The intramolecular cyclization of 4-phenylbutanoic acid to 1-tetralone is catalyzed by polyphosphoric acid and methanesulfonic acid.

It has been described as a teaching experiment for chemistry lessons. 4-Phenylbutanoic acid can also be quantitatively converted into 1-tetralone by heating in the presence of a strong Lewis acid catalyst such as bismuth(III)bis(trifluoromethanesulfonyl)amide [Bi(NTf_{2})_{3}], which is relatively easily accessible.

The use of the acid chloride and tin(IV) chloride (SnCl_{4}) allows significantly shorter reaction times than the Friedel-Crafts acylation with 4-phenylbutanoic acid.

4-Phenylbutanoic acid chlorides with electron-donating groups can be cyclized to 1-tetralones under mild reaction conditions in yields greater than 90% using the strong hydrogen-bonding solvent hexafluoroisopropanol (HFIP).

The AlCl_{3}-catalyzed acylation of benzene with γ-butyrolactone produces 1-tetralone.

==Reactions==
1-Tetralone can be reduced via a Birch reduction with lithium in liquid ammonia to 1,2,3,4-tetrahydronaphthalene. The keto group can also be reduced to a secondary alcohol giving 1-tetralol, when a modified process is applied, using the addition of aqueous ammonium chloride solution after evaporation of the ammonia.

With calcium in liquid ammonia, 1-tetralone is reduced to 1-tetralol at −33 °C in 81% yield.

The methylene group in α-position to the keto group is particularly reactive and can be converted with formaldehyde (in the form of the trimeric trioxane) to 2-methylene-1-tetralone in the presence of the trifluoroacetic acid salt of N-methylaniline with yields up to 91% .

The 2-methylene ketone is stable at temperatures below −5 °C, but fully polymerizes at room temperature within 12 hours.

In the Pfitzinger reaction of 1-tetralone with isatin, a compound called tetrofan (3,4-dihydro-1,2-benzacridine-5-carboxylic acid) is formed.

The reactivity of the α-methylene group is also exploited in the reaction of 1-tetralone with methanol at 270-290 °C, which produces via dehydrogenation and formation of the aromatic naphthalene ring system 2-methyl-1-naphthol in 66% yield.
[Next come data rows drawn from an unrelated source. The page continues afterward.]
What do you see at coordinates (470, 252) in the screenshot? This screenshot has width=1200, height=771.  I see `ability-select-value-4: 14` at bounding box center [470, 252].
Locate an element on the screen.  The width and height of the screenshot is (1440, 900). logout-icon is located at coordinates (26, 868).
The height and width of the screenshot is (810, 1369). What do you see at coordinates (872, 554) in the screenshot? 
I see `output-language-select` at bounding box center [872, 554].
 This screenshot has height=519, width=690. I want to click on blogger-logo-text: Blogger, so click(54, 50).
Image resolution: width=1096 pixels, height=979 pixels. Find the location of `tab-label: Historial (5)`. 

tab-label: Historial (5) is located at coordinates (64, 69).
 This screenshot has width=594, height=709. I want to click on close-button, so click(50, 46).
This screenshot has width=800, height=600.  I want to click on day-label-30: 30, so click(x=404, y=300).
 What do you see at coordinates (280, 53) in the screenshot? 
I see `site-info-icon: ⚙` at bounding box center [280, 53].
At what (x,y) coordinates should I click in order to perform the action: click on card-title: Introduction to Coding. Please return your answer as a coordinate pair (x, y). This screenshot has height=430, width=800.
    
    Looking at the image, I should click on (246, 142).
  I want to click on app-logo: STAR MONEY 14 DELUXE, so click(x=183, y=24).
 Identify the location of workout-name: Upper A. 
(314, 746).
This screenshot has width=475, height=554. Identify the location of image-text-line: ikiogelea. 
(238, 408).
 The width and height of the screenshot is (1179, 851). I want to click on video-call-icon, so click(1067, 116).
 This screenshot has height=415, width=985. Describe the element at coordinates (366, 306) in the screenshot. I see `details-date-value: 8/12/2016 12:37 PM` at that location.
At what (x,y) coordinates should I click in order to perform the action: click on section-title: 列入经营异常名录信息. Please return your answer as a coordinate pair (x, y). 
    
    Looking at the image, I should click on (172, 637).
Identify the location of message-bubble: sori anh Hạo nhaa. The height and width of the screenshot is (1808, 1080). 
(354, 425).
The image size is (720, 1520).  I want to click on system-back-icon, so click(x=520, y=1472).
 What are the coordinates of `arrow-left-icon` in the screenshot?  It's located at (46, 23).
The oxime of 1-tetralone reacts with acetic anhydride leading to aromatization of the cycloalkanone ring. The resulting N-(1-naphthyl)acetamide has biological properties akin to those of 2-(1-Naphthyl)acetic acid as a synthetic auxin.

The tertiary alcohol formed in the Grignard reaction of 1-tetralone with phenylmagnesium bromide reacts with acetic anhydride upon elimination of water to 1-phenyl-3,4-dihydronaphthalene, which is dehydrated with elemental sulfur in an overall yield of about 45% to 1-phenylnaphthalene.

The ruthenium(II)-catalyzed arylation of 1-tetralone using phenyl boronic acid neopentyl glycol ester gives 8-phenyl-1-tetralone in up to 86% yield.

With 5-aminotetrazole and an aromatic aldehyde, 1-tetralone reacts in a multi-component reaction under microwave irradiation to form a four-membered heterocyclic ring system.

==Applications==
By far the most important application of 1-tetralone is in the synthesis of 1-naphthol by aromatization, e.g. upon contact with platinum catalysts at 200 to 450 °C.

1-Naphthol is the starting material for the insecticides carbaryl and the beta-blockers propranolol.

A known application of 1-tetralone is in the synthesis of RAC-109 [17592-97-1] & RAC-421 [139085-58-8].

==Safety==
Toxicological studies were dermally performed with rabbits, with an LD50 of 2192 mg·kg^{−1} body weight being observed.